2 Cornellians awarded Fulbright grants
A Cornell College senior and a 2012 alumna have both earned places in the highly-competitive Fulbright English Teaching Assistantship program.
Bekah Kurtz, who graduated in May, will travel to New Delhi to teach English. Eva Fisk ’12 will travel to Morocco.
Kurtz previously spent a semester in India as part of the School for International Training’s study abroad program. For most of the program she stayed with a family in Jaipur and learned about the country’s developing economy. She also spent a month in Himachal Pradesh, a state in the far north of the country. While there she studied self-help groups, which are small groups of women who contribute money to a pool and give out small loans to members or to businesses in the community.
Kurtz worked with Laura Farmer, writing studio director, and history Professor Robert Givens, Cornell’s Fulbright Program Advisor, on her application. Kurtz said she met with Farmer eight times in two weeks as she prepared her statements for the Fulbright application.
Fisk will teach English language education and American studies for one year at a Moroccan university. On the side, she said, she will be studying Arabic and working on research related to bridge building between language, culture, and gender.
“I am really interested in how culture and linguistic diversity is addressed in women’s advocacy groups in Morocco,” she said. “Part of my senior year at Cornell was spent studying gender and development, which is what really sparked my interest in going to Morocco.”
After her experience, she plans to apply to a cultural and political doctorate program and research transformative movements across North Africa and West Africa.
The pair make 11 Cornellians in the past 10 years to be Fulbright students.

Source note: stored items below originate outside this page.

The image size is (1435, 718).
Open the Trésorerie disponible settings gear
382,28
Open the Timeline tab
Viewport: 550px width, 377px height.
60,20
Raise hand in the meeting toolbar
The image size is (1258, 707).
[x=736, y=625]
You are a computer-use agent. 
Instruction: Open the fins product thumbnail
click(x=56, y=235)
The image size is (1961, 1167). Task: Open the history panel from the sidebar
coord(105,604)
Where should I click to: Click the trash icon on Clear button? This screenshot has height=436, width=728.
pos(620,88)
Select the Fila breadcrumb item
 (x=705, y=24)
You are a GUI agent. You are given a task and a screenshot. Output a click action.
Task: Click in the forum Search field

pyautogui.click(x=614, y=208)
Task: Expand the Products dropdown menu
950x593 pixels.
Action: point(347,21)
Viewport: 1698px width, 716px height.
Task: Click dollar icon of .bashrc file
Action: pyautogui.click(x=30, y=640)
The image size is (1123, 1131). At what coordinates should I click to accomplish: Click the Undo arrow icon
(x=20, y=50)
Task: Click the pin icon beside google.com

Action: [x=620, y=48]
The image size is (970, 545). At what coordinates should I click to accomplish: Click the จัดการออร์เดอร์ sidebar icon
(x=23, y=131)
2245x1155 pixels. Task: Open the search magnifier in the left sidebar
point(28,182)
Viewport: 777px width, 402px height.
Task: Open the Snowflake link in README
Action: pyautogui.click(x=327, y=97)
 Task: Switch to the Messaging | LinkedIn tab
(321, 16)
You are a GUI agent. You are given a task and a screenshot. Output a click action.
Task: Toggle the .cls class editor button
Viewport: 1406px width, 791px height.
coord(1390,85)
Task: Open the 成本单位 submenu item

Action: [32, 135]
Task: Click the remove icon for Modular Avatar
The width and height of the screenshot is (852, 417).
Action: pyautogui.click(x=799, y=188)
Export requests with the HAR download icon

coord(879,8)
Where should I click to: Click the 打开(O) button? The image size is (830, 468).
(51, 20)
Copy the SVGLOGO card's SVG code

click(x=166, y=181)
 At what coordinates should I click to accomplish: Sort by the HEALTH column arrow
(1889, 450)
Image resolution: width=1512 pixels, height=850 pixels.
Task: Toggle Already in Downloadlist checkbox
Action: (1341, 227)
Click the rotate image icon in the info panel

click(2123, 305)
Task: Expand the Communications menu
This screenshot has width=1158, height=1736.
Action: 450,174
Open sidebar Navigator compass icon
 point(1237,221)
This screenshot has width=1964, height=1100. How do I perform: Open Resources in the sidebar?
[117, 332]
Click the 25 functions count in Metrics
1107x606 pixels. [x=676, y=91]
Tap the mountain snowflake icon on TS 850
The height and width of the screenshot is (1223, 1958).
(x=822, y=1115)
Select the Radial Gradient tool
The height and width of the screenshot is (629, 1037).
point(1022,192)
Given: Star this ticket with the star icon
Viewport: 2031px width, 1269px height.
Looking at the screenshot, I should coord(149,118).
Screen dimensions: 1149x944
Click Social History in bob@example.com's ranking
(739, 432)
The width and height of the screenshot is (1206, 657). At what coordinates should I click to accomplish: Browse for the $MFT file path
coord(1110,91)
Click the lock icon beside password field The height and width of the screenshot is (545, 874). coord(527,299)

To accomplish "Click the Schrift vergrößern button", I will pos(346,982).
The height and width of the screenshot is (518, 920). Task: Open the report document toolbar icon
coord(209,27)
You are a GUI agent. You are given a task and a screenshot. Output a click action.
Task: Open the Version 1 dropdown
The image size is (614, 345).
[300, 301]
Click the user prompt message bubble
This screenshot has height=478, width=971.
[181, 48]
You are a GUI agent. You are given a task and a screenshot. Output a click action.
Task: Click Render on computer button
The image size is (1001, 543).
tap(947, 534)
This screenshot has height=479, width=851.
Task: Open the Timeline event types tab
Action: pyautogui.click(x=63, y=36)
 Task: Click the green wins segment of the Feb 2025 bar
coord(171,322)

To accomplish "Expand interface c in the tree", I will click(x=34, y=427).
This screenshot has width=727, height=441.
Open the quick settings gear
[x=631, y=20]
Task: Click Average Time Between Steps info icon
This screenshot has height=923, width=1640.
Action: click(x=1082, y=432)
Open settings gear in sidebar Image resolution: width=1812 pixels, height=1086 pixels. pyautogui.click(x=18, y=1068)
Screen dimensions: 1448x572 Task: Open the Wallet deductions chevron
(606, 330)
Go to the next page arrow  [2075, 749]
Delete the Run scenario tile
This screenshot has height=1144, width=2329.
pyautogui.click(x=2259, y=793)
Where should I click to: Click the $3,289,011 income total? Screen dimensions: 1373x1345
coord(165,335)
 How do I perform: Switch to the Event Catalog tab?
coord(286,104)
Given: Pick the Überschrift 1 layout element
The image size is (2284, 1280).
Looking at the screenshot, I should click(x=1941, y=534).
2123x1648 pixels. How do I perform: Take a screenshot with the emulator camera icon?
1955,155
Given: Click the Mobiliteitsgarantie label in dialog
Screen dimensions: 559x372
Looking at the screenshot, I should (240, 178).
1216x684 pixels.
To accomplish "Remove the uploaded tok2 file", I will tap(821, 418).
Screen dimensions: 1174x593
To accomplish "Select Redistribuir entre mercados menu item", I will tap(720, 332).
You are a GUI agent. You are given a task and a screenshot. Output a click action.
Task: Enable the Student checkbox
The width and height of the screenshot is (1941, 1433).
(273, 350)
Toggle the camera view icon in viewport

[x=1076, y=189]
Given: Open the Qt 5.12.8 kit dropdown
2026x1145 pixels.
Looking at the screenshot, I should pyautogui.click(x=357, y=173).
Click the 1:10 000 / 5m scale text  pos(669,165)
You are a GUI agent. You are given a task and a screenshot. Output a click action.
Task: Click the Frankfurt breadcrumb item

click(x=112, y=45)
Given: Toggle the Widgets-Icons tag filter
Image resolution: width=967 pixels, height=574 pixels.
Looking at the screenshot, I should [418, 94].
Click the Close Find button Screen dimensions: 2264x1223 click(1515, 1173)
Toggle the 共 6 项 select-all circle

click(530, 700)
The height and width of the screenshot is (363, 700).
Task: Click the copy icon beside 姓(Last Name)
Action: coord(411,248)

Previous Fulbright English Teaching Assistantship participants include Tiffany Monreal ’14, who taught in South Korea, Emily Wenger ’14 and Will Dinneen ’12, who both taught in Turkey, and Chris Stadler ’12, who taught in Germany.
The Fulbright Program is sponsored by the U.S. Department of State and was established in 1946 to increase mutual understanding between the people of the United States and other countries, through the exchange of persons, knowledge, and skills.